Records from a pointing dataset:

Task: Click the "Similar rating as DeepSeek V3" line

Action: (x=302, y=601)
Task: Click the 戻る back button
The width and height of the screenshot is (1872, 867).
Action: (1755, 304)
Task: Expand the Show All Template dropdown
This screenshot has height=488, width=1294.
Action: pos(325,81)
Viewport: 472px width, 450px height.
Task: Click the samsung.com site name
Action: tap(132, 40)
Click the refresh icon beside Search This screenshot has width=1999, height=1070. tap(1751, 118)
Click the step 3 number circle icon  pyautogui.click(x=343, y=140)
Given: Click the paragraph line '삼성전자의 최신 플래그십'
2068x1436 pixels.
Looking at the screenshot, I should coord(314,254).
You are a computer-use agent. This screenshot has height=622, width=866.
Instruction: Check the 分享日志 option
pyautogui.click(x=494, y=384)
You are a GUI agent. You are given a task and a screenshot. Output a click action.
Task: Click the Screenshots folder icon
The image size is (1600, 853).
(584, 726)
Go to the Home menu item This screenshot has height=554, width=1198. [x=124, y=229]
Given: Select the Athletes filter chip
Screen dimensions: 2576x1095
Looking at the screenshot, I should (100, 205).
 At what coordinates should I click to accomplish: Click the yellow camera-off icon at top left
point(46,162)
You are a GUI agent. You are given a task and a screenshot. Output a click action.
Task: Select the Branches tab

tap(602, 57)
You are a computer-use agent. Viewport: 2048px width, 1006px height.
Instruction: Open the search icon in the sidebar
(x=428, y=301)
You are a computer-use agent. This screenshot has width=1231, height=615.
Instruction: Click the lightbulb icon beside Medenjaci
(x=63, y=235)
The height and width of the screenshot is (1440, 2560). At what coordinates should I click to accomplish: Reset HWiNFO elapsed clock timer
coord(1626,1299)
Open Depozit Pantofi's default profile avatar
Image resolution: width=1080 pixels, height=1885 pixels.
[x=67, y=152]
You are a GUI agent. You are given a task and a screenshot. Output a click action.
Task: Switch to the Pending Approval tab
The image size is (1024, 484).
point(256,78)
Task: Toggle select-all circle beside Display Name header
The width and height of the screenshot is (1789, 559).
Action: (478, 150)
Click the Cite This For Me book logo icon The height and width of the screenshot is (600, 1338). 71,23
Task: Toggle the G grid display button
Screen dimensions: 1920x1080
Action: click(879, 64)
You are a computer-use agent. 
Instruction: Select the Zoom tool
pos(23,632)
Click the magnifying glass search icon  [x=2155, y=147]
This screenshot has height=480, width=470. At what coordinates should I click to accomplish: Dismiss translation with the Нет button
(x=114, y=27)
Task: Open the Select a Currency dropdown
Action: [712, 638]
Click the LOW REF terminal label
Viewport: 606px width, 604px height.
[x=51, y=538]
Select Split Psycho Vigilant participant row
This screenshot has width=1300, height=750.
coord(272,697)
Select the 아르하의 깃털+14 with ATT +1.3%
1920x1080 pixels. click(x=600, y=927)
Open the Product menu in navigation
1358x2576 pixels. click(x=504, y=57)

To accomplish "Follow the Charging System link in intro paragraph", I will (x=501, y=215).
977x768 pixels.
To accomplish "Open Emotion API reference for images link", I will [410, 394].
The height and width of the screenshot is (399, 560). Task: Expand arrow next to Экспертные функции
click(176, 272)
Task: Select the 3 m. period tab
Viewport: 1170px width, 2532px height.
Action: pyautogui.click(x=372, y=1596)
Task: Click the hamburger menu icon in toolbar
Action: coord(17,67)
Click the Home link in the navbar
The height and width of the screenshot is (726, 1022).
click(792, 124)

WHAT THE EXERCISE ASKS
Please retype the entire listing above, keeping every line unchanged and in the same order.

COMPLETE RESPONSE
Task: Click the "Similar rating as DeepSeek V3" line

Action: (x=302, y=601)
Task: Click the 戻る back button
The width and height of the screenshot is (1872, 867).
Action: (1755, 304)
Task: Expand the Show All Template dropdown
This screenshot has height=488, width=1294.
Action: pos(325,81)
Viewport: 472px width, 450px height.
Task: Click the samsung.com site name
Action: tap(132, 40)
Click the refresh icon beside Search This screenshot has width=1999, height=1070. tap(1751, 118)
Click the step 3 number circle icon  pyautogui.click(x=343, y=140)
Given: Click the paragraph line '삼성전자의 최신 플래그십'
2068x1436 pixels.
Looking at the screenshot, I should coord(314,254).
You are a computer-use agent. This screenshot has height=622, width=866.
Instruction: Check the 分享日志 option
pyautogui.click(x=494, y=384)
You are a GUI agent. You are given a task and a screenshot. Output a click action.
Task: Click the Screenshots folder icon
The image size is (1600, 853).
(584, 726)
Go to the Home menu item This screenshot has height=554, width=1198. [x=124, y=229]
Given: Select the Athletes filter chip
Screen dimensions: 2576x1095
Looking at the screenshot, I should (100, 205).
 At what coordinates should I click to accomplish: Click the yellow camera-off icon at top left
point(46,162)
You are a GUI agent. You are given a task and a screenshot. Output a click action.
Task: Select the Branches tab

tap(602, 57)
You are a computer-use agent. Viewport: 2048px width, 1006px height.
Instruction: Open the search icon in the sidebar
(x=428, y=301)
You are a computer-use agent. This screenshot has width=1231, height=615.
Instruction: Click the lightbulb icon beside Medenjaci
(x=63, y=235)
The height and width of the screenshot is (1440, 2560). At what coordinates should I click to accomplish: Reset HWiNFO elapsed clock timer
coord(1626,1299)
Open Depozit Pantofi's default profile avatar
Image resolution: width=1080 pixels, height=1885 pixels.
[x=67, y=152]
You are a GUI agent. You are given a task and a screenshot. Output a click action.
Task: Switch to the Pending Approval tab
The image size is (1024, 484).
point(256,78)
Task: Toggle select-all circle beside Display Name header
The width and height of the screenshot is (1789, 559).
Action: (478, 150)
Click the Cite This For Me book logo icon The height and width of the screenshot is (600, 1338). 71,23
Task: Toggle the G grid display button
Screen dimensions: 1920x1080
Action: click(879, 64)
You are a computer-use agent. 
Instruction: Select the Zoom tool
pos(23,632)
Click the magnifying glass search icon  [x=2155, y=147]
This screenshot has height=480, width=470. At what coordinates should I click to accomplish: Dismiss translation with the Нет button
(x=114, y=27)
Task: Open the Select a Currency dropdown
Action: [712, 638]
Click the LOW REF terminal label
Viewport: 606px width, 604px height.
[x=51, y=538]
Select Split Psycho Vigilant participant row
This screenshot has width=1300, height=750.
coord(272,697)
Select the 아르하의 깃털+14 with ATT +1.3%
1920x1080 pixels. click(x=600, y=927)
Open the Product menu in navigation
1358x2576 pixels. click(x=504, y=57)

To accomplish "Follow the Charging System link in intro paragraph", I will (x=501, y=215).
977x768 pixels.
To accomplish "Open Emotion API reference for images link", I will [410, 394].
The height and width of the screenshot is (399, 560). Task: Expand arrow next to Экспертные функции
click(176, 272)
Task: Select the 3 m. period tab
Viewport: 1170px width, 2532px height.
Action: pyautogui.click(x=372, y=1596)
Task: Click the hamburger menu icon in toolbar
Action: coord(17,67)
Click the Home link in the navbar
The height and width of the screenshot is (726, 1022).
click(792, 124)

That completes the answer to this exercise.